# STATED GOAL
Report every line of the records that contains the string "height", matching case exactly.

# PROVIDED ENTRIES
* * * *
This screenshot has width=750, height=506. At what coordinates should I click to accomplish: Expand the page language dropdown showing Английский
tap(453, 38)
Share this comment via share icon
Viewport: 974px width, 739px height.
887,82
* * * *
# ANSWER TO THIS TASK
This screenshot has width=750, height=506. At what coordinates should I click to accomplish: Expand the page language dropdown showing Английский
Viewport: 974px width, 739px height.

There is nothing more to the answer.